Repository Setup
This guide covers setting up ArangoDB and initializing a TableVault process.
Local Setup of ArangoDB
There are various ways to set up an ArangoDB database. For quick development, we use a local Docker container as an example.
Using Docker
Run the ArangoDB container:
docker run -d --name tablevault-arango \
-e ARANGO_ROOT_PASSWORD=passwd \
-p 8529:8529 \
arangodb/arangodb \
arangod --experimental-vector-index=true
This starts ArangoDB with:
- Root password:
passwd - Port:
8529 - Container name:
tablevault-arango
You can verify the database is running by visiting http://localhost:8529 in your browser.
Setting Up a TableVault Process
To interact with a TableVault repository, you must create a Vault object. The Vault represents a tracked process within a Python script or notebook.
Basic Initialization
Unique Process Name
Processes are considered a unique type of item list. The process name is user-defined but must be unique among all item lists in a TableVault repository.
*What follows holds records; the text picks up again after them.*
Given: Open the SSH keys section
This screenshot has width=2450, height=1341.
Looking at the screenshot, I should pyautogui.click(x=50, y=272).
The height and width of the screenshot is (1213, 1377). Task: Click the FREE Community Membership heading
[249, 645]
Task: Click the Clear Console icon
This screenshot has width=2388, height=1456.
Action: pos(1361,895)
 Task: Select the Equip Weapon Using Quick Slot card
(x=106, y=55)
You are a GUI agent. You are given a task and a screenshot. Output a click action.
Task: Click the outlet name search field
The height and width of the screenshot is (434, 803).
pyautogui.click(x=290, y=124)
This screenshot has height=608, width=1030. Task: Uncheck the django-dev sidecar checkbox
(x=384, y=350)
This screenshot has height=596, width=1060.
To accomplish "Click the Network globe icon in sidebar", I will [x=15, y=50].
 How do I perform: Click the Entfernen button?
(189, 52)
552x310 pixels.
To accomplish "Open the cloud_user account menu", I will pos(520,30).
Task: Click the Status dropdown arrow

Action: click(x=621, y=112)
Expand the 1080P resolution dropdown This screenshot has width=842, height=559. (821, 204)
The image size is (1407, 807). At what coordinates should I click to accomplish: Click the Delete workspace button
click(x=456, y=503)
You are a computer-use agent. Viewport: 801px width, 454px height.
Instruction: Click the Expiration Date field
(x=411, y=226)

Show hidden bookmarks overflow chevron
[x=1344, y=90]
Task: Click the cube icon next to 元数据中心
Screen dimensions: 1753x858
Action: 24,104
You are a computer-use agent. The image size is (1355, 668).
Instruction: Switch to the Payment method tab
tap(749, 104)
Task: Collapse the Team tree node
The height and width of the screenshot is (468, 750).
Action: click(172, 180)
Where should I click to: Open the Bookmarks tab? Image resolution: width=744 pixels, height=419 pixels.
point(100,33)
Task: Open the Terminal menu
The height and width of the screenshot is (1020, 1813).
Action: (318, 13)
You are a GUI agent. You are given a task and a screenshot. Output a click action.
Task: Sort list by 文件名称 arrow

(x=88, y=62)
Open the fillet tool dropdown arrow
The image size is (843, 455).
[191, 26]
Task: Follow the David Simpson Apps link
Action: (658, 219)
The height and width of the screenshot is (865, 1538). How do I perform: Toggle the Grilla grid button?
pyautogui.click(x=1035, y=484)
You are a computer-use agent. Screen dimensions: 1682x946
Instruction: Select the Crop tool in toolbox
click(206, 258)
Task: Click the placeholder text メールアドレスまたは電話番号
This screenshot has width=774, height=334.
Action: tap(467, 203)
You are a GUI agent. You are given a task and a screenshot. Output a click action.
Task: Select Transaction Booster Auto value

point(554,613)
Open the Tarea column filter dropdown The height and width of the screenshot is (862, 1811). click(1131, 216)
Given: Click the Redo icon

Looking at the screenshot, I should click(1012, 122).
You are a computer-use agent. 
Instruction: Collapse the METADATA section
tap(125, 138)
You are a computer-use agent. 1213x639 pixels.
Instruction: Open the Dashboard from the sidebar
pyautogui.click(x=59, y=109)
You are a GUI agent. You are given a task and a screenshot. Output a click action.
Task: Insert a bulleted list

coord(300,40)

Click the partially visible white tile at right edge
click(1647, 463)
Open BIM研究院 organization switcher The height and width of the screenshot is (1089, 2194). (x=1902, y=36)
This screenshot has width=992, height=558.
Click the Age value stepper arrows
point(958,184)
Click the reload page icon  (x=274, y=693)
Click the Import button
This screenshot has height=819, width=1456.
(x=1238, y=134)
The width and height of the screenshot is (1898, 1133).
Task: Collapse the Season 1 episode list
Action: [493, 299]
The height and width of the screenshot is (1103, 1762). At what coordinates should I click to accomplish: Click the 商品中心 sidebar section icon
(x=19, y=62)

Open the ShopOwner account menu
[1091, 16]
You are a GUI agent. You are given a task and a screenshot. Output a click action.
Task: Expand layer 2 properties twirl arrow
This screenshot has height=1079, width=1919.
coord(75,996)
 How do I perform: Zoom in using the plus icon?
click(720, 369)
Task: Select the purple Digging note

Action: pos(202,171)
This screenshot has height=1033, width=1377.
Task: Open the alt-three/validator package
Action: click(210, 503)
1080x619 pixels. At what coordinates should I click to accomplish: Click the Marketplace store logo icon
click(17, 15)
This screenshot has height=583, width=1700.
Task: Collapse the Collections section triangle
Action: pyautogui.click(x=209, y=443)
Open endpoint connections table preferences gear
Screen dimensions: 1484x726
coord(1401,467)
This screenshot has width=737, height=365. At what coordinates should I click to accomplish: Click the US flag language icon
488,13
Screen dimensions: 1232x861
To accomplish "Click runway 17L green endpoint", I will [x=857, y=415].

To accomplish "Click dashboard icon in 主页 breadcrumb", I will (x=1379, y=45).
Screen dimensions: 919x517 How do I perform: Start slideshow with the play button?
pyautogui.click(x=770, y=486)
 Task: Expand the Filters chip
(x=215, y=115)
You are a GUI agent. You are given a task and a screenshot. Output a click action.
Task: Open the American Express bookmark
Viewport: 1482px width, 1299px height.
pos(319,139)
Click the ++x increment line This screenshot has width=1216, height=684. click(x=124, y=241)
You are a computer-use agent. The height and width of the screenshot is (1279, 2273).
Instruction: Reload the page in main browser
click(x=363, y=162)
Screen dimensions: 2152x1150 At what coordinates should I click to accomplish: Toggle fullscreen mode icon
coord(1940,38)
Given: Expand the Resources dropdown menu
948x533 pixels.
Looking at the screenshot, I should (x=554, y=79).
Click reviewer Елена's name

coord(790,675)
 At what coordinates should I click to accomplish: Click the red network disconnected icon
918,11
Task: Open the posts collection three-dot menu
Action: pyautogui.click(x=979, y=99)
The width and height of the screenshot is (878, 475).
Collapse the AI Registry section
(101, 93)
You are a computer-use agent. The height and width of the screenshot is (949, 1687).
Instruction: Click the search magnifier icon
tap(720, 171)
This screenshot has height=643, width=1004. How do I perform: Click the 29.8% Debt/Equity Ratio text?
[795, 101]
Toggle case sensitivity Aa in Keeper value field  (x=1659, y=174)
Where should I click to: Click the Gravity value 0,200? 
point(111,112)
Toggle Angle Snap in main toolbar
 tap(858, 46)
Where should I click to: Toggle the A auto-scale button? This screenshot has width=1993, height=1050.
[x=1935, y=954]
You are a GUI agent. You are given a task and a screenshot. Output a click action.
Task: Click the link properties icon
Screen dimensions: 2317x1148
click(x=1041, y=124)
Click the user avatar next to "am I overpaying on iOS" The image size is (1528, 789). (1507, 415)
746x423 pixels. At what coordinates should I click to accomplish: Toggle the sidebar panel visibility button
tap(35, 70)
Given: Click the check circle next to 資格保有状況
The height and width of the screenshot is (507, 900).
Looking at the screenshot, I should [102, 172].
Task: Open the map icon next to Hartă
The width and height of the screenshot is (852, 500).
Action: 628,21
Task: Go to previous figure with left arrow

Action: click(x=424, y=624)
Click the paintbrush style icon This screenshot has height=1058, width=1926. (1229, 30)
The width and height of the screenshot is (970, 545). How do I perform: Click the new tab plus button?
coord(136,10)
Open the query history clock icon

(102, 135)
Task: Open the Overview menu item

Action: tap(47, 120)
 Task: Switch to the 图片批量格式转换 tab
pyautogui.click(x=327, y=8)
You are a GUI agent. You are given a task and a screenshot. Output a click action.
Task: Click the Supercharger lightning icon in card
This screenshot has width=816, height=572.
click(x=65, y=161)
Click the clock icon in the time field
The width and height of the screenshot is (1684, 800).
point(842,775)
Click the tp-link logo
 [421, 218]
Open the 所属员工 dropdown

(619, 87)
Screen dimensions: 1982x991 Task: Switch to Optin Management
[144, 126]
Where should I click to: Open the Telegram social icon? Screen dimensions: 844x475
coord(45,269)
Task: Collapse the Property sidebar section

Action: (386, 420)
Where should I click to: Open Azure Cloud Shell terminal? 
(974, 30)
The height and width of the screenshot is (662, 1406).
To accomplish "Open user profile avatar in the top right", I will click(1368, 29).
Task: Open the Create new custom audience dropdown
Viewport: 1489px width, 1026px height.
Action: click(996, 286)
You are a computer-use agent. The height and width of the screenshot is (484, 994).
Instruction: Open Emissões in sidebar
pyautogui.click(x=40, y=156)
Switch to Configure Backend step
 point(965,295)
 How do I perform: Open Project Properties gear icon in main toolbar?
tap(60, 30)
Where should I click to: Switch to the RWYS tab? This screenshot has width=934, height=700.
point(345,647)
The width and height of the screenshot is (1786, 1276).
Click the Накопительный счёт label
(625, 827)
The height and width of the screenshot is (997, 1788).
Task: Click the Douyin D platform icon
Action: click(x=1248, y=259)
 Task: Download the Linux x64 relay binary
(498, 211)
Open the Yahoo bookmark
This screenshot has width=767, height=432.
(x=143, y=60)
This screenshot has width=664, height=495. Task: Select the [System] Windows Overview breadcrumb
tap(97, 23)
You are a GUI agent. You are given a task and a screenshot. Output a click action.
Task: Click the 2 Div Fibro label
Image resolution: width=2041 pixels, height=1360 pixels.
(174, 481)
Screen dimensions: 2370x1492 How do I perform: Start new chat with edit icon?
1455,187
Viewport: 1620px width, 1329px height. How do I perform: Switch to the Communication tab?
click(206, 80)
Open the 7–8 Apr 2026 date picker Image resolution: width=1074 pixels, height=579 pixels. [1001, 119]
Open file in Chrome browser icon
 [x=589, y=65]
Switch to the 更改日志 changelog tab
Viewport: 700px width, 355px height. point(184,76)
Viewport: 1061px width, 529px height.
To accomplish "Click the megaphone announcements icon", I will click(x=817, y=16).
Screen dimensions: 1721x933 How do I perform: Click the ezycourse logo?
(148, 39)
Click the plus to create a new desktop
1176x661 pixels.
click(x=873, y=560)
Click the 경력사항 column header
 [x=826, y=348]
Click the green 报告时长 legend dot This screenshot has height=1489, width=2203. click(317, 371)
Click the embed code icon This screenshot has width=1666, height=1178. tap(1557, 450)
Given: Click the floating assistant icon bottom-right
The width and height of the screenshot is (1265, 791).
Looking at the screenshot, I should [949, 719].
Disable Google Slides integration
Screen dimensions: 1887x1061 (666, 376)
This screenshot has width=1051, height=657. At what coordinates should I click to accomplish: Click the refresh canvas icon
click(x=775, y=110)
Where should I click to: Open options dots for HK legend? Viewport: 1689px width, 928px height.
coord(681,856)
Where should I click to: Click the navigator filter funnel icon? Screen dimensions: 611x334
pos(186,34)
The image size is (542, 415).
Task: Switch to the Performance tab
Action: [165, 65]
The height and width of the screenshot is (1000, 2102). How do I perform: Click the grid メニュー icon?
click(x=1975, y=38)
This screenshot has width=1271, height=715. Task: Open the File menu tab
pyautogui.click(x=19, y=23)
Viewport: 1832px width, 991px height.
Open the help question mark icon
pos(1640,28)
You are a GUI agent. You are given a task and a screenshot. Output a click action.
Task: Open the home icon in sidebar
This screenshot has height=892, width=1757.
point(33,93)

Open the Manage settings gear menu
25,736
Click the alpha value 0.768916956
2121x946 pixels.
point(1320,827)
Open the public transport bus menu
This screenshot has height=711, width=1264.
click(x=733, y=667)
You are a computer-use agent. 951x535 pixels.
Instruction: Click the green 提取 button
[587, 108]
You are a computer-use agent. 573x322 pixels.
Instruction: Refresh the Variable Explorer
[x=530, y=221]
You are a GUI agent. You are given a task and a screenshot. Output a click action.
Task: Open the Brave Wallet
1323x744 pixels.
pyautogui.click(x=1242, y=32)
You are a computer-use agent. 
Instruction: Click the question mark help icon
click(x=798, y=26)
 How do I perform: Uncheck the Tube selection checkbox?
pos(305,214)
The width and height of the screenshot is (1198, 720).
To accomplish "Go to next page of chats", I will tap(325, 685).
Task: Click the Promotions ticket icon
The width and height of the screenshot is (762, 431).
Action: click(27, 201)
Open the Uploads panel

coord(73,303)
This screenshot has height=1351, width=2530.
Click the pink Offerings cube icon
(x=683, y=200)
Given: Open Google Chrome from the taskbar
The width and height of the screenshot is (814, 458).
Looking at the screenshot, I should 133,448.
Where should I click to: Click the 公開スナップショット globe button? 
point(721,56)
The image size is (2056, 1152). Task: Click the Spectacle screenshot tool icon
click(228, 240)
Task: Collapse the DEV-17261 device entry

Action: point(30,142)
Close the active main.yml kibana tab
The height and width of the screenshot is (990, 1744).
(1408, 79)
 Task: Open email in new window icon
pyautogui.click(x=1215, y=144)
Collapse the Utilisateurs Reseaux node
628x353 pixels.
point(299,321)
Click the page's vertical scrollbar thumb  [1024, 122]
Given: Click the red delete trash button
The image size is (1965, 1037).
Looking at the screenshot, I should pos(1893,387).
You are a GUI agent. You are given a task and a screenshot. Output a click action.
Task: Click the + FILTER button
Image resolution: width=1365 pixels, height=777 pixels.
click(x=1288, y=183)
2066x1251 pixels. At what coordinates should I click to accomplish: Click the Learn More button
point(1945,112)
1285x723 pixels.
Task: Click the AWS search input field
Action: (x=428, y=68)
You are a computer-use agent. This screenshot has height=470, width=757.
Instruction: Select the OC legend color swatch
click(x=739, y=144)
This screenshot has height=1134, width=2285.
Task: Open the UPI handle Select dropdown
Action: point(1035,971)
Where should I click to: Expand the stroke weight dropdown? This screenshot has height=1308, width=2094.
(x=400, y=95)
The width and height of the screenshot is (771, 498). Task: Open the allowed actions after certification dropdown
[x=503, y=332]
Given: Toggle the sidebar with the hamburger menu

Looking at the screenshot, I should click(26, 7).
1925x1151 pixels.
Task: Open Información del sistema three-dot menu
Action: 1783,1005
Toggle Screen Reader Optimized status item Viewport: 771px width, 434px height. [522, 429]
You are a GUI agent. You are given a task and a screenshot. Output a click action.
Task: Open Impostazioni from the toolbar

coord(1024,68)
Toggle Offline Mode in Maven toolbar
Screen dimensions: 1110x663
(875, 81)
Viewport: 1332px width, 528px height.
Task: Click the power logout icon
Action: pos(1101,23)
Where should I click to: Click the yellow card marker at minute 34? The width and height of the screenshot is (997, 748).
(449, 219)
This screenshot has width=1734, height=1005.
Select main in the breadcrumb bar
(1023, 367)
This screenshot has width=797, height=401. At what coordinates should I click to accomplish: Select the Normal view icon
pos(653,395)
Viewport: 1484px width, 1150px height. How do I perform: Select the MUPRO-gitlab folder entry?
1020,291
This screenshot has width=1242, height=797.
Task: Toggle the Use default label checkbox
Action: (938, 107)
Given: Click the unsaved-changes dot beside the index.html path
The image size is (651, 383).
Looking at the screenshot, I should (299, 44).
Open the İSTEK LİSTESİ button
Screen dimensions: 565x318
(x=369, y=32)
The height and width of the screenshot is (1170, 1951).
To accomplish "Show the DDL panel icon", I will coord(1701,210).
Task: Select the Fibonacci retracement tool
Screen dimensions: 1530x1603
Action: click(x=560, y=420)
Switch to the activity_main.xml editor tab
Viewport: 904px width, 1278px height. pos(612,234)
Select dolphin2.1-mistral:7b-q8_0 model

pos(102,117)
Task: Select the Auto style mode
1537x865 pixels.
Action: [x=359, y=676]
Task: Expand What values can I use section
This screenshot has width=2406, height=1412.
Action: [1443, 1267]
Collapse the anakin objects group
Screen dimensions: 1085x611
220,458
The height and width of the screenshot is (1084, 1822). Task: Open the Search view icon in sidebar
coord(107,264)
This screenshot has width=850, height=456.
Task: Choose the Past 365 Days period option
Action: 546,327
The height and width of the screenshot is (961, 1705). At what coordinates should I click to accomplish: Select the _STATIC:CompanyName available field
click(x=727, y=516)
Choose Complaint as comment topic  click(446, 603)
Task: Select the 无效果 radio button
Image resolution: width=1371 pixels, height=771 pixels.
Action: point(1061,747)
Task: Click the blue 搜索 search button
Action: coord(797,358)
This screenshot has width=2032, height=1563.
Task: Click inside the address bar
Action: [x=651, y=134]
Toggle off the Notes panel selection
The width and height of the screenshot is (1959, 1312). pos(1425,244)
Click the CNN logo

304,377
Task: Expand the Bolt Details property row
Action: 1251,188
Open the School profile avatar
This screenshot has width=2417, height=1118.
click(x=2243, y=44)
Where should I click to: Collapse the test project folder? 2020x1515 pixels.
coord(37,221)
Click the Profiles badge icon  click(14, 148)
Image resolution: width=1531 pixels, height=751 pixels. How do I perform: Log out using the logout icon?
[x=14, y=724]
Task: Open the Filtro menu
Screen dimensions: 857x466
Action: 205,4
Full Initialization with Custom Parameters
from tablevault import Vault
vault = Vault(
user_id="my_user",
process_name="experiment_01",
parent_process_name="", # Name of parent process (if spawned)
parent_process_index=0, # Index within parent process
arango_url="http://localhost:8529",
arango_db="tablevault",
arango_username="tablevault_user",
arango_password="tablevault_password",
new_arango_db=True, # Create new database (drops existing)
arango_root_username="root",
arango_root_password="passwd",
description_embedding_size=1024,
log_file_location="~/.tablevault/logs/"
)
Parameter Reference
| Parameter | Description |
|---|---|
user_id |
Your unique identifier |
process_name |
Unique name for this process |
parent_process_name |
Parent process name (for spawned processes) |
parent_process_index |
Index in parent process |
arango_url |
ArangoDB server URL |
arango_db |
Database name to use |
arango_username |
Database username |
arango_password |
Database password |
new_arango_db |
If True, creates a fresh database |
arango_root_username |
Root username for database creation |
arango_root_password |
Root password for database creation |
description_embedding_size |
Dimension for description embeddings |
log_file_location |
Directory for log files |
Database Creation
When new_arango_db=True, the existing database with that name will be dropped and recreated. Set this to False when connecting to an existing TableVault repository.
Singleton Behavior
The Vault class is a singleton. Only one vault can be active per Python process. Subsequent calls with the same initialization parameters return the same Vault object:
# First call creates the vault
vault1 = Vault(user_id="user1", process_name="process1")
# Second call with same params returns the same object
vault2 = Vault(user_id="user1", process_name="process1")
assert vault1 is vault2 # True
Attempting to create a vault with different parameters raises an error:
vault1 = Vault(user_id="user1", process_name="process1")
vault2 = Vault(user_id="user1", process_name="process2") # RuntimeError!
Automatic Code Tracking
Once a Vault is created, TableVault automatically tracks executed code:
- In Python scripts: The entire script is stored as one data item in a process list
- In Jupyter notebooks: Each executed cell is stored as a separate data item (in order)
This tracking enables querying items by the code that created them.
Advanced Information
Connecting to an Existing Repository
To connect to an existing TableVault database without dropping it:
vault = Vault(
user_id="my_user",
process_name="analysis_process",
new_arango_db=False, # Don't drop existing database
arango_db="tablevault",
arango_url="http://localhost:8529",
arango_username="tablevault_user",
arango_password="tablevault_password"
)
Custom Embedding Dimensions
The description_embedding_size parameter defines the embedding size for all descriptions of item lists in the TableVault repository. Set it based on your chosen embedding model.